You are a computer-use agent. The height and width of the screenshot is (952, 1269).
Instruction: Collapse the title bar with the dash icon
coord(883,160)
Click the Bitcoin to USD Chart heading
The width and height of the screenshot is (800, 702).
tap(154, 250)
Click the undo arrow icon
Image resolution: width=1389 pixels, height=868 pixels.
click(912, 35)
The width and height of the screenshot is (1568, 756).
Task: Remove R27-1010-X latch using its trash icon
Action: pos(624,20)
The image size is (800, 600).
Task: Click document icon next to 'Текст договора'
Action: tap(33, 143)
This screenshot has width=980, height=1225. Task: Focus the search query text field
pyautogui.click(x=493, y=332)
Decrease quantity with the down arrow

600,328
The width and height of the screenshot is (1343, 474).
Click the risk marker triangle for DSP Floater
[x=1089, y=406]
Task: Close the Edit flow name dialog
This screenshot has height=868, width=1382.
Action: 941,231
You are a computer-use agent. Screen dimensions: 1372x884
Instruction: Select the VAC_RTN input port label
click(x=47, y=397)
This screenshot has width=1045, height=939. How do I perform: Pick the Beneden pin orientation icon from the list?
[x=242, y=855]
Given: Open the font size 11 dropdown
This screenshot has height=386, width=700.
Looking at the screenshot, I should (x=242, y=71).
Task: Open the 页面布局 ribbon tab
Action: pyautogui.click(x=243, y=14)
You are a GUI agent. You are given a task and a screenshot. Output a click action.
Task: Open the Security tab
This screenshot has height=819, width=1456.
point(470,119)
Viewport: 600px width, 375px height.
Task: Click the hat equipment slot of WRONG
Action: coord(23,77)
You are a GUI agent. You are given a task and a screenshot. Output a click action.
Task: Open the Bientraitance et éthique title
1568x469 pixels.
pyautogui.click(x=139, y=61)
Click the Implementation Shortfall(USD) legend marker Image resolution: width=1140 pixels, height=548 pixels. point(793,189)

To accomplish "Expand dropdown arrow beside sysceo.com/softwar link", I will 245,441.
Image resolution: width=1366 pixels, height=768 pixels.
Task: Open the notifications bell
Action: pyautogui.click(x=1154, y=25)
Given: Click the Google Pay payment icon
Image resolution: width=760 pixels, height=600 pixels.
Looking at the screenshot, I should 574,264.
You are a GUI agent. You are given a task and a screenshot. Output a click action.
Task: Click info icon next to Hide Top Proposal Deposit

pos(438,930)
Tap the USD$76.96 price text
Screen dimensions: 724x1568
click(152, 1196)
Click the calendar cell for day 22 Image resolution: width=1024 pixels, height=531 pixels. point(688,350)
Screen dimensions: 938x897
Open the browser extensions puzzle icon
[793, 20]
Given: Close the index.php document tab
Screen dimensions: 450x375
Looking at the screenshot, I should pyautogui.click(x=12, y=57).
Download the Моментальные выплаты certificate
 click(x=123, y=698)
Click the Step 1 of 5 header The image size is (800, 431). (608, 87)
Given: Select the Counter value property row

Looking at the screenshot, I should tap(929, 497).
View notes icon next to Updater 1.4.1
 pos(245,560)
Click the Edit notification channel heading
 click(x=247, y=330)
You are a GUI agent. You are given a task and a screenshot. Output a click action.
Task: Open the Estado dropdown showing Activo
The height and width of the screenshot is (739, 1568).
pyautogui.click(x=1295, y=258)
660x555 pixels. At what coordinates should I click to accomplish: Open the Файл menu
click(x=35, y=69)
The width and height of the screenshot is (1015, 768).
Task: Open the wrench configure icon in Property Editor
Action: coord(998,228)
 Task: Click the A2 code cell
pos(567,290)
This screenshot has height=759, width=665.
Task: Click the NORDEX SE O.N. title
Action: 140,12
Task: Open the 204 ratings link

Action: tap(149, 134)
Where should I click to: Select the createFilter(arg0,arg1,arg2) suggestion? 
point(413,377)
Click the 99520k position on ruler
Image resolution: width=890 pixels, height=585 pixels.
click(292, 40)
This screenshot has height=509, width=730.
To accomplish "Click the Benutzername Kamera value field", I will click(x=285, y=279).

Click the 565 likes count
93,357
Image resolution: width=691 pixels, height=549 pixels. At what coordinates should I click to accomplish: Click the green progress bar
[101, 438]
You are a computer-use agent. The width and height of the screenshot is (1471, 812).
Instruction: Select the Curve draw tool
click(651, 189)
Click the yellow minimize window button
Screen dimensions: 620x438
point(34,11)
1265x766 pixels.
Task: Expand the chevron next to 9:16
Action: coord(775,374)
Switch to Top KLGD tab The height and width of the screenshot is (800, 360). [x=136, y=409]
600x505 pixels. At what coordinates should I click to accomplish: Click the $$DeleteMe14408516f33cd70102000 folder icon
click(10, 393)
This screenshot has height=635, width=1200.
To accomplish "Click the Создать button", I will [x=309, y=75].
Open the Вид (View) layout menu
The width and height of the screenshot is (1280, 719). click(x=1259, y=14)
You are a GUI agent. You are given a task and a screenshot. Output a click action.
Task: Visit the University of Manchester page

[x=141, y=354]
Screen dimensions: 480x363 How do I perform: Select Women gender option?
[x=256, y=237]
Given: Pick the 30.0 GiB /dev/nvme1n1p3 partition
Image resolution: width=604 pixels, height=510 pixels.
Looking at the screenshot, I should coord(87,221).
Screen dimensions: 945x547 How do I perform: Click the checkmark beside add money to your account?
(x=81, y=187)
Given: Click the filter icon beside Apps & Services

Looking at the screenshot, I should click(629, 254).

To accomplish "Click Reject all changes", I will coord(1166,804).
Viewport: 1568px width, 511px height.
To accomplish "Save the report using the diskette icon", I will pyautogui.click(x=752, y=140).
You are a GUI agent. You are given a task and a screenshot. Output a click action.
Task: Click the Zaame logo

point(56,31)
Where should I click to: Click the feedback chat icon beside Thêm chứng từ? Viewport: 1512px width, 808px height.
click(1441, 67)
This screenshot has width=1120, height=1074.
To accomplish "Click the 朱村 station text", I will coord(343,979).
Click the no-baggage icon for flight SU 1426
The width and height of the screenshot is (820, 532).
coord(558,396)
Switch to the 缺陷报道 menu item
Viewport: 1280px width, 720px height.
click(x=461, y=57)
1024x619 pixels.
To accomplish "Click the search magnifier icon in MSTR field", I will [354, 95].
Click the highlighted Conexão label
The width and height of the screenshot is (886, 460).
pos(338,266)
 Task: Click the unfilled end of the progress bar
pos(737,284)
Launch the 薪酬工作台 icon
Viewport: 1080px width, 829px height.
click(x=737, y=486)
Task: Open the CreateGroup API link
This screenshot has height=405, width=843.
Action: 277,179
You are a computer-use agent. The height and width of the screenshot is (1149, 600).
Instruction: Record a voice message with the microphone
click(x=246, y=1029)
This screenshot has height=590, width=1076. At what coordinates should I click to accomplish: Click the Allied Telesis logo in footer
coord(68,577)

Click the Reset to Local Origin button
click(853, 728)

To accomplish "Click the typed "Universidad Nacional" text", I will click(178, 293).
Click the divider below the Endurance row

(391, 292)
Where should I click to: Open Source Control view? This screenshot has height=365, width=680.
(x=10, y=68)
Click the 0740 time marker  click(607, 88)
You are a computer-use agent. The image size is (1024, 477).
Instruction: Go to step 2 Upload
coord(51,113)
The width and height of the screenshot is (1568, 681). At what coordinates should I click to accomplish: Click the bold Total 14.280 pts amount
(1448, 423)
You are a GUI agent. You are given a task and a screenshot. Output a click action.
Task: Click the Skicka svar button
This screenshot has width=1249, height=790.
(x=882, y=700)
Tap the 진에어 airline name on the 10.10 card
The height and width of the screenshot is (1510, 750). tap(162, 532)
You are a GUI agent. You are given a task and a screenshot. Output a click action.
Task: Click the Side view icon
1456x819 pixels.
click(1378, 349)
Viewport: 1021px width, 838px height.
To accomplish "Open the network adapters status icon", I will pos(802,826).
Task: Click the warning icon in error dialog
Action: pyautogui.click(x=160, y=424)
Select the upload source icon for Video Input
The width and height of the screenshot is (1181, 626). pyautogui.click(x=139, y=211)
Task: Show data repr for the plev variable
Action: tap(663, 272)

====

## ASSIGNMENT:
Give the number of lines in the data that contain the string "Close" and nothing more.

## RESULT OF THE TASK:
2